What you have to do: From the entries below, return exactly the lines beginning at the one that contains "The height and width of the screenshot is (370, 641)." and ending at the one that contains "The image size is (1287, 652).", both of them included, and only those lines.
======== Given records
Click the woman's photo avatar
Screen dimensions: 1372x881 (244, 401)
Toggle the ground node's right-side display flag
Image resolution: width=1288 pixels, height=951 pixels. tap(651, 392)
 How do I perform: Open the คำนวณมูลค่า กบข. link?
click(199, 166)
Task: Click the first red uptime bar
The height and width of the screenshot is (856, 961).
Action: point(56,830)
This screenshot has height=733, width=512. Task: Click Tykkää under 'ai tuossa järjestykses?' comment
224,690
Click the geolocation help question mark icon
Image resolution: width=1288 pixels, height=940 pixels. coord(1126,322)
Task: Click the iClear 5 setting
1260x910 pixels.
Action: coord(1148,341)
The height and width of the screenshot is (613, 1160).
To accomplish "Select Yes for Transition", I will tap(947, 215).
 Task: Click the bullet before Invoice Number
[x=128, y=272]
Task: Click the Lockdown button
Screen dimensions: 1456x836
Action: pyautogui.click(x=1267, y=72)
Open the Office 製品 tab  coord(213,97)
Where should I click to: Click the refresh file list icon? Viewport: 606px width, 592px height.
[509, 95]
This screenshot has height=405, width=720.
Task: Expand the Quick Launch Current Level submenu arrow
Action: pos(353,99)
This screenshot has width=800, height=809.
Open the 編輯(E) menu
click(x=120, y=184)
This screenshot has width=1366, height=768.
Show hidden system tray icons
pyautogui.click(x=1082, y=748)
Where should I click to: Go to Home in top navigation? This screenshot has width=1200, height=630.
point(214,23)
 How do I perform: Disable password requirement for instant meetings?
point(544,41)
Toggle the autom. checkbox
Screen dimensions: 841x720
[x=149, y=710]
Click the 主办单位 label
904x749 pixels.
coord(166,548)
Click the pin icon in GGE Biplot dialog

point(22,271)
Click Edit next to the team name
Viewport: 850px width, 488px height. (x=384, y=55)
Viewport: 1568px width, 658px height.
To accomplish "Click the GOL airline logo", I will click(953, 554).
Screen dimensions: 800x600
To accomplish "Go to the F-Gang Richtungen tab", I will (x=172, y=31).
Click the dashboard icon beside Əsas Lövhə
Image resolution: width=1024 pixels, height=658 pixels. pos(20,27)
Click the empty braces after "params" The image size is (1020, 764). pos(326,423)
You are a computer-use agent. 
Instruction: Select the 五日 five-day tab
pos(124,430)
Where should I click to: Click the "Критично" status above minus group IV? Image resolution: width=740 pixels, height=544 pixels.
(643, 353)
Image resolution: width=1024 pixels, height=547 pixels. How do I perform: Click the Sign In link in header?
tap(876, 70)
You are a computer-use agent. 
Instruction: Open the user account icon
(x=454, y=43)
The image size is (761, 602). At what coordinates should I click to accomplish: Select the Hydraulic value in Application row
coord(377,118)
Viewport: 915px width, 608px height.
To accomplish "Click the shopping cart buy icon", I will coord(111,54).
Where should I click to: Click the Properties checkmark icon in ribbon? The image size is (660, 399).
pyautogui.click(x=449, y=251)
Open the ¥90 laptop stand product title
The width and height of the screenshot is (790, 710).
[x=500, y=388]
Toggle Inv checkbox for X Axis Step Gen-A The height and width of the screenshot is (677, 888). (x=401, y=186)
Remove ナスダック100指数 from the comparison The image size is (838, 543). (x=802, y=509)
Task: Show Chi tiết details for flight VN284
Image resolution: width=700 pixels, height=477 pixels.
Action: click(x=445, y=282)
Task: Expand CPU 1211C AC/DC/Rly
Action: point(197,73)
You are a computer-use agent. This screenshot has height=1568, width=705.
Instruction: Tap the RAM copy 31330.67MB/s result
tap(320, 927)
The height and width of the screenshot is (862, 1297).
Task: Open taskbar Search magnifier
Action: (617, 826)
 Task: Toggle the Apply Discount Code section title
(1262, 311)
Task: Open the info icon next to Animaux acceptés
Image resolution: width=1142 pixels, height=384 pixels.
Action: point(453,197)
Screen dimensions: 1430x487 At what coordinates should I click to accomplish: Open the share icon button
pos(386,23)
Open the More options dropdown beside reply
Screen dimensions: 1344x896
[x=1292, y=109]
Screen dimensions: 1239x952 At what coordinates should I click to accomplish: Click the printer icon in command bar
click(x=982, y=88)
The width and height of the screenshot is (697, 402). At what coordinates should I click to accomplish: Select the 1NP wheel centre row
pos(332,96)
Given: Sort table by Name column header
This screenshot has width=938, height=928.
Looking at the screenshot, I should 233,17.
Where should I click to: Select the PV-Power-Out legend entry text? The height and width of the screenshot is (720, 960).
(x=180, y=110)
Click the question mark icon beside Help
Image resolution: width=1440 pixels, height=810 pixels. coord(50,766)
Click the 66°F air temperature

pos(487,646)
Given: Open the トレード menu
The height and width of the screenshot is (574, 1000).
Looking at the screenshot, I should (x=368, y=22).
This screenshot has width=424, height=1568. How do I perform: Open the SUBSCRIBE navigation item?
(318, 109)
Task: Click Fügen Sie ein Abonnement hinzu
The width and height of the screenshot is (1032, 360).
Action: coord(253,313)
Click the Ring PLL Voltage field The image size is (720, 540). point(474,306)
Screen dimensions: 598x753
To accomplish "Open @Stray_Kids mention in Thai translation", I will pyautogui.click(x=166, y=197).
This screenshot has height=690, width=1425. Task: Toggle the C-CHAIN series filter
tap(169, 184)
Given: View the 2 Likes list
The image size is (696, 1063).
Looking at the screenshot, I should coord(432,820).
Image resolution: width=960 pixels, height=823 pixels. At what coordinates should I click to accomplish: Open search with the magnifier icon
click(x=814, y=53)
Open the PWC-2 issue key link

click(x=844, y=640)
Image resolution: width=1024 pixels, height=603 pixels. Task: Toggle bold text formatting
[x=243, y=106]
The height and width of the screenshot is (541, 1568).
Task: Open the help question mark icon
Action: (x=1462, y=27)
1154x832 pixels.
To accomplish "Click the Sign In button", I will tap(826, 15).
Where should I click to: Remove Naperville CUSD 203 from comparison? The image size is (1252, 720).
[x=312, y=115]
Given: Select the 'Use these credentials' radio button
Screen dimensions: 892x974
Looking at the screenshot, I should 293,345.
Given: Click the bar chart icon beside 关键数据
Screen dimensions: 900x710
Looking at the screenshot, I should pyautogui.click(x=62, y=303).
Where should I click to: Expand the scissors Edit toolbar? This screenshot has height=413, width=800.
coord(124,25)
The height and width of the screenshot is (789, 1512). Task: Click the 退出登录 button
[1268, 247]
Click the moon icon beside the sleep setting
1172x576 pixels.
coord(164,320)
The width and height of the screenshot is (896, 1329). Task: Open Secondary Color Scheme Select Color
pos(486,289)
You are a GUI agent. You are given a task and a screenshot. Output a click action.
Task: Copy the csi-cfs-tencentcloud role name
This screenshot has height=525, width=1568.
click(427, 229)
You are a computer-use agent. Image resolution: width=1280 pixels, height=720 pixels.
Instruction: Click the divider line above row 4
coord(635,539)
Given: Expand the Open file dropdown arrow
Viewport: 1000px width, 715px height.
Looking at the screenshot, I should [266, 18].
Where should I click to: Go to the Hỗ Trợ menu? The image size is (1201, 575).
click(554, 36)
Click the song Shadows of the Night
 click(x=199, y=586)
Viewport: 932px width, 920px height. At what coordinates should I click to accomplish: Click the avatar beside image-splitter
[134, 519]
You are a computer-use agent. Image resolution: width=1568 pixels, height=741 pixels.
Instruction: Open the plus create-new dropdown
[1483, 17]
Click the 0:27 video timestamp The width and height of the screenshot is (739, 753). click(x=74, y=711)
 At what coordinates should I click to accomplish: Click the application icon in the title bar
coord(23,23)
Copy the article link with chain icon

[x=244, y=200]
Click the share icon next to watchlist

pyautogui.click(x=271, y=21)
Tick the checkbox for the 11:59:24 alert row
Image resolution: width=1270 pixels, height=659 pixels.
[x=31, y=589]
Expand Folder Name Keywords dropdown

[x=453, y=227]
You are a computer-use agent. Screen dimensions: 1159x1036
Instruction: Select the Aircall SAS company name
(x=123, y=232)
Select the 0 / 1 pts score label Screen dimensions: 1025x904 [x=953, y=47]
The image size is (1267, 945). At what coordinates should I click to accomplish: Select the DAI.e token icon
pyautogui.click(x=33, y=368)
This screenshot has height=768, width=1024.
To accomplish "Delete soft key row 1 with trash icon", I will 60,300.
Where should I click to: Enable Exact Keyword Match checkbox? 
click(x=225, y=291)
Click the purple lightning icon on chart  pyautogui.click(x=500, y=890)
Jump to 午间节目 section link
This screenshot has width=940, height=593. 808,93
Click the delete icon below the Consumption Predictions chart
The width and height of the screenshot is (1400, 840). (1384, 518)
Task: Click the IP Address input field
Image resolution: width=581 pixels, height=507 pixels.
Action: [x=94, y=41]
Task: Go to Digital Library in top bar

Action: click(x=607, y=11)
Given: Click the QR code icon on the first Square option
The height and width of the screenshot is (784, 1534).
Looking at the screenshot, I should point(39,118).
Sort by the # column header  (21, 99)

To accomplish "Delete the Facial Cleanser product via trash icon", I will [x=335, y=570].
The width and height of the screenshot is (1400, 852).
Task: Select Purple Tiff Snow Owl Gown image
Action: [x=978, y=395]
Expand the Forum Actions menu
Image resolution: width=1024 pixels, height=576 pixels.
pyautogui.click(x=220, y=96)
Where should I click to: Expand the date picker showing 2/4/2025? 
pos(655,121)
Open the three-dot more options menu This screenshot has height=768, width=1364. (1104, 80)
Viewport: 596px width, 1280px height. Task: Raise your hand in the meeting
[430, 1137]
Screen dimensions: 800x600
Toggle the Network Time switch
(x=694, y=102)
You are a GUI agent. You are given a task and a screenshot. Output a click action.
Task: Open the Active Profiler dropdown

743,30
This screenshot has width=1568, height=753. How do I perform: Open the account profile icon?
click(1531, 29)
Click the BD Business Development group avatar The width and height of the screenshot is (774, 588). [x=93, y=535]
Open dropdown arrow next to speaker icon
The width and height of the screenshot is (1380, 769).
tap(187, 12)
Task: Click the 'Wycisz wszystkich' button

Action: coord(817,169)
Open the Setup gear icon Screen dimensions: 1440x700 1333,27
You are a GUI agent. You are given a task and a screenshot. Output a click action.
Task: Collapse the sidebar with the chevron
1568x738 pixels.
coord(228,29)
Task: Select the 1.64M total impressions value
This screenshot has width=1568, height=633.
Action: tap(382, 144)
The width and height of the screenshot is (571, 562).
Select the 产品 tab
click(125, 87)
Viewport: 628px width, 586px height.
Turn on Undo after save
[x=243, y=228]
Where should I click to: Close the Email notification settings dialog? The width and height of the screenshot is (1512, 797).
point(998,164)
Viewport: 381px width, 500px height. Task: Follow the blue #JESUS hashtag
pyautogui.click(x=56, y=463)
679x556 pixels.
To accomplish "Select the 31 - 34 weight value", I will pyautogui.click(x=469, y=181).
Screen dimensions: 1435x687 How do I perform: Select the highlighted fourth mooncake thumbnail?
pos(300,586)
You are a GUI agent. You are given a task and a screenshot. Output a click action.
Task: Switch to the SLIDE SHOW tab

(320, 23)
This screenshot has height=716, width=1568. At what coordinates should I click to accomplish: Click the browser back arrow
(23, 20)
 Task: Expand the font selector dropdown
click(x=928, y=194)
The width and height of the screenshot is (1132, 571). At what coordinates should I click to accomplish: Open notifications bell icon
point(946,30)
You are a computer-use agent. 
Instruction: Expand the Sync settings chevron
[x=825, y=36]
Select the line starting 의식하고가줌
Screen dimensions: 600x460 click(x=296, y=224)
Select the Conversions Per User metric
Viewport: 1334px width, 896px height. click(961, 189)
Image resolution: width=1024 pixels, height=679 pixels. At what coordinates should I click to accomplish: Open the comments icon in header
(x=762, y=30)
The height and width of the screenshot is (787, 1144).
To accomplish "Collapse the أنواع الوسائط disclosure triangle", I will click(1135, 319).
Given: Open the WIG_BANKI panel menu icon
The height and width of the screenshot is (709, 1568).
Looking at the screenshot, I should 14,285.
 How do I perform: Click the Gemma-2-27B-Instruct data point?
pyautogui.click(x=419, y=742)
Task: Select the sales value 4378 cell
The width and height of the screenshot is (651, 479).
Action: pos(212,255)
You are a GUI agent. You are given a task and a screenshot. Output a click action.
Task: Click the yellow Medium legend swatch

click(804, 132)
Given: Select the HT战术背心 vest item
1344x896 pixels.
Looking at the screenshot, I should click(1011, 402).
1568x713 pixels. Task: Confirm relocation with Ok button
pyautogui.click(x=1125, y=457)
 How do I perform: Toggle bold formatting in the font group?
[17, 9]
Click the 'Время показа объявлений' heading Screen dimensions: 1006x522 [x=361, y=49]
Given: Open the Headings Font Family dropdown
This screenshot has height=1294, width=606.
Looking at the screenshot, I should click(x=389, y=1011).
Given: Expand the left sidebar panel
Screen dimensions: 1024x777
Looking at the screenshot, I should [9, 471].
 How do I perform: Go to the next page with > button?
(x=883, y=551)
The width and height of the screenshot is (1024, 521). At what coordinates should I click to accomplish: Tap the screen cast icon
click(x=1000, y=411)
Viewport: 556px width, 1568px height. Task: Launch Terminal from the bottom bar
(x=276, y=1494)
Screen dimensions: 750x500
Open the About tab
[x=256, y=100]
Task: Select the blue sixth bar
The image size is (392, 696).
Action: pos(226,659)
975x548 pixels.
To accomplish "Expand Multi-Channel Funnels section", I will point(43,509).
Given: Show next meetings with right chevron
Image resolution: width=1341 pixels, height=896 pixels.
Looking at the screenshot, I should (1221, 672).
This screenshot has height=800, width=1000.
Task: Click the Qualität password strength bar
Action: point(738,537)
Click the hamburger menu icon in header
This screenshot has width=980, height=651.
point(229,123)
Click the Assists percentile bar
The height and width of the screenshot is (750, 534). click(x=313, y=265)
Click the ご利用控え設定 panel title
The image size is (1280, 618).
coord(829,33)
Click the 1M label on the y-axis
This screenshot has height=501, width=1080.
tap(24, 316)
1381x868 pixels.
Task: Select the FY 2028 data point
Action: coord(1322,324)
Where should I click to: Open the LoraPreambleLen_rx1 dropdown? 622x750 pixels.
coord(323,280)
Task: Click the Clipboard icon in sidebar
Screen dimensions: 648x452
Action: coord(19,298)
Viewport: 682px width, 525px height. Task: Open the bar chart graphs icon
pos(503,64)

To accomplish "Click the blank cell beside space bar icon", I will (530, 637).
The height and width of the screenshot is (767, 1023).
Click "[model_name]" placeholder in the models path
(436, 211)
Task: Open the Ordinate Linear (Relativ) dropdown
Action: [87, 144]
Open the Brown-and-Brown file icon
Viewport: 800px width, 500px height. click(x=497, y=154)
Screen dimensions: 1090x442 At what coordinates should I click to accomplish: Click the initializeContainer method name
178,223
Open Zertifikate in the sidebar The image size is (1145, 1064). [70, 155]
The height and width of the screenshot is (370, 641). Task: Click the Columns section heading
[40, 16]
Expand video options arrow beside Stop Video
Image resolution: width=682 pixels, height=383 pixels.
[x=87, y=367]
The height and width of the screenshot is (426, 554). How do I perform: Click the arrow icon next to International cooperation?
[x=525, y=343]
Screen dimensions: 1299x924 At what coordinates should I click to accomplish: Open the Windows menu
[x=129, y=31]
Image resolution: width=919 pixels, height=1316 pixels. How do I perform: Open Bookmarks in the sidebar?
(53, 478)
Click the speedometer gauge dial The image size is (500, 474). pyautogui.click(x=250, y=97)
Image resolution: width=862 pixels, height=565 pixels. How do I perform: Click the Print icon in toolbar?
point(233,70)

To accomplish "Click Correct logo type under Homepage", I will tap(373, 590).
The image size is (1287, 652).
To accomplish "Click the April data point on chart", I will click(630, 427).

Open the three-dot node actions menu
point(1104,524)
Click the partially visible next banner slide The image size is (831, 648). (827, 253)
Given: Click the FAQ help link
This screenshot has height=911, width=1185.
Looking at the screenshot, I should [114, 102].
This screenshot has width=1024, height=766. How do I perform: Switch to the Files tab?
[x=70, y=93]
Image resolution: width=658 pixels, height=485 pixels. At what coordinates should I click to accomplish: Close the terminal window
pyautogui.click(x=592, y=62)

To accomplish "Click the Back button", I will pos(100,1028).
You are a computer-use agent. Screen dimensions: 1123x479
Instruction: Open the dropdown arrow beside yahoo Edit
================
Response to this exercise:
The height and width of the screenshot is (370, 641). Task: Click the Columns section heading
[40, 16]
Expand video options arrow beside Stop Video
Image resolution: width=682 pixels, height=383 pixels.
[x=87, y=367]
The height and width of the screenshot is (426, 554). How do I perform: Click the arrow icon next to International cooperation?
[x=525, y=343]
Screen dimensions: 1299x924 At what coordinates should I click to accomplish: Open the Windows menu
[x=129, y=31]
Image resolution: width=919 pixels, height=1316 pixels. How do I perform: Open Bookmarks in the sidebar?
(53, 478)
Click the speedometer gauge dial The image size is (500, 474). pyautogui.click(x=250, y=97)
Image resolution: width=862 pixels, height=565 pixels. How do I perform: Click the Print icon in toolbar?
point(233,70)

To accomplish "Click Correct logo type under Homepage", I will tap(373, 590).
The image size is (1287, 652).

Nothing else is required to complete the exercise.